DRI3000 — Even Better Direct Rendering

This all started with the presentation that Eric Anholt and I did at the 2012 X developers conference, and subsequently wrote about in my DRI-Next posting. That discussion sketched out the goals of changing the existing DRI2-based direct rendering infrastructure.

Last month, I gave a more detailed presentation at Linux.conf.au 2013 (the best free software conference in the world). That presentation was recorded, so you can watch it online. Or, you can read Nathan Willis' summary at lwn.net. That presentation contained a lot more details about the specific techniques that will be used to implement the new system, in particular it included some initial indications of what kind of performance benefits the overall system might be able to produce.

I sat down today and wrote down an initial protocol definition for two new extensions (because two extensions are always better than one).

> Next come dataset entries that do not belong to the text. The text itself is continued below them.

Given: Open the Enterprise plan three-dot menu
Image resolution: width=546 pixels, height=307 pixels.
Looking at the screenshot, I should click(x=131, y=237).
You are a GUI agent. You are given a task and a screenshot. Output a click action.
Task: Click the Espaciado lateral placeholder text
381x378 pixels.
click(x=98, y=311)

Together, these are designed to provide complete support for direct rendering APIs like OpenGL and offer a better alternative to DRI2.

The DRI3 extension

Dave Airlie and Eric Anholt refused to let me call either actual extension DRI3000, so the new direct rendering extension is called DRI3. It uses POSIX file descriptor passing to share kernel objects between the X server and the application. DRI3 is a very small extension in three requests:

  1. Open. Returns a file descriptor for a direct rendering device along with the name of the driver for a particular API (OpenGL, Video, etc).

  2. PixmapFromBuffer. Takes a kernel buffer object (Linux uses DMA-BUF) and creates a pixmap that references it. Any place a Pixmap can be used in the X protocol, you can now talk about a DMA-BUF object. This allows an application to do direct rendering, and then pass a reference to those results directly to the X server.

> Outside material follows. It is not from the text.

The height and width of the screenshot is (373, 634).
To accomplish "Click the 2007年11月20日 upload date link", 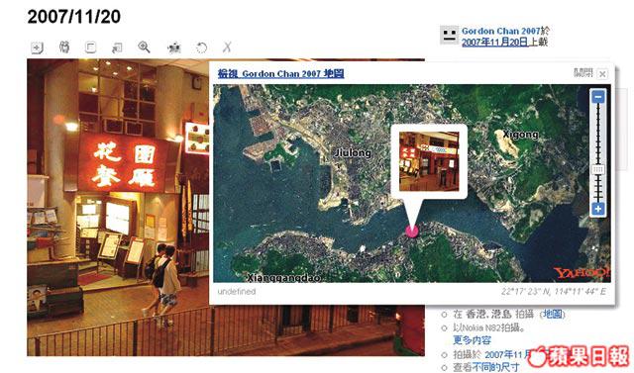I will [x=495, y=42].
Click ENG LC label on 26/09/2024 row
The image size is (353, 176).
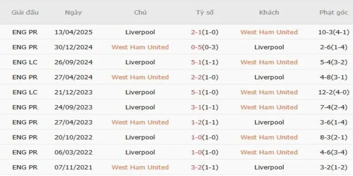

  3. BufferFromPixmap. This takes an existing pixmap and returns a file descriptor for the underlying kernel buffer object. This is needed for the GL Texture from Pixmap extension.

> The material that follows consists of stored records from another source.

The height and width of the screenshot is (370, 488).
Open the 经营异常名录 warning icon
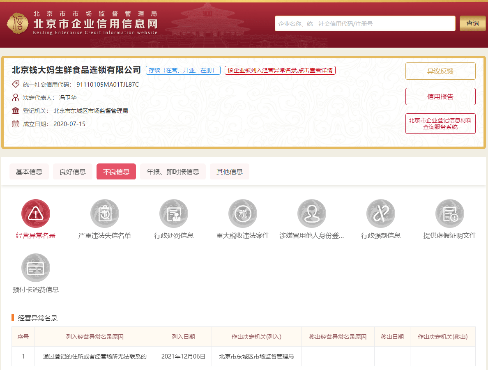click(x=36, y=213)
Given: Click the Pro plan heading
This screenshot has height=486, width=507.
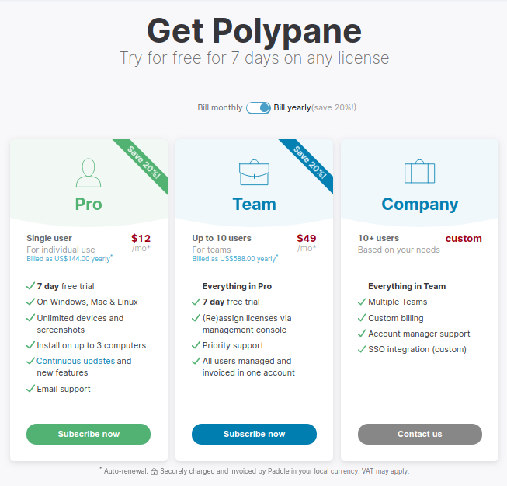Looking at the screenshot, I should pos(89,205).
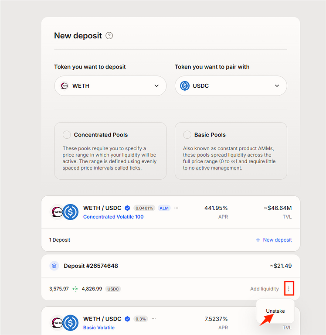The image size is (326, 335).
Task: Open the Concentrated Volatile 100 pool link
Action: pos(113,217)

For OpenGL, the plan is to create all of the buffer objects on the client side, then pass the back buffer to the X server for display on the screen. By creating pixmaps, we avoid needing new object types in the X server and can use existing X apis that take pixmaps for these objects.

The Swap extension

Once you've got direct rendered content in a Pixmap, you'll want to display it on the screen. You could simply use CopyArea from the pixmap to a window, but that isn't synchronzied to the vertical retrace signal. And, the semantics of the CopyArea operation precludes us from swapping the underlying buffers around, making it more expensive than strictly necessary.

The Swap extension fills those needs. Because the DRI3 extension provides an X pixmap reference to the direct rendered content, the Swap extension doesn't need any new object types for its operation. Instead, it talks strictly about core X objects, using X pixmaps as the source of the new data and X drawables as the destination.

The core of the Swap extension is one request — SwapRegion. This request moves pixels from a pixmap to a drawable. It uses an X fixes Region object to specify the area of the destination being painted, and an offset within the source pixmap to align the two areas.

A bunch of data are included in the reply from the SwapRegion request. First, you get a 64-bit sequence number identifying the swap itself. Then, you get a suggested geometry for the next source pixmap. Using the suggested geometry may result in performance improvements from the techniques described in the LCA talk above.

The last bit of data included in the SwapRegion reply is a list of pixmaps which were used as source operands to earlier SwapRegion requests to the same drawable. Each pixmap is listed along with the 64-bit sequence number associated with an earlier SwapRegion operation which resulted in the contents which the pixmap now contains. Ok, so that sounds really confusing. Some examples are probably necessary.

  • If the SwapRegion operation was implemented by copying data out of the source pixmap into the destination drawable, then the idle swap count will be equal to the swap count from this SwapRegion operation.

  • If the SwapRegion operation was implemented by swapping the destination contents with the source contents, then the idle swap count will be equal to the previous swap count on the destination drawable.

I'm hoping you'll be able to tell that in both cases, the idle swap count tries to name the swap sequence at which time the destination drawable contained the contents currently in the pixmap.

Note that even if the SwapRegion is implemented as a Copy operation, the provided source pixmap may not be included in the idle list as the copy may be delayed to meet the synchronization requirements specfied by the client.

Finally, if you want to throttle rendering based upon when frames appear on the screen, Swap offers an event that can be delivered to the drawable after the operation actually takes place.

Because the Swap extension needs to supply all of the OpenGL SwapBuffers semantics (including a multiplicity of OpenGL extensions related to that), I've stolen a handful of DRI2 requests to provide the necessary bits for that:

  1. SwapGetMSC
  2. SwapWaitMSC
  3. SwapWaitSBC

These work just like the DRI2 requests of the same names.

Current State of the Extensions

Both of these extensions have an initial protocol specification written down and stored in git:

  1. DRI3 protocol

  2. Swap protocol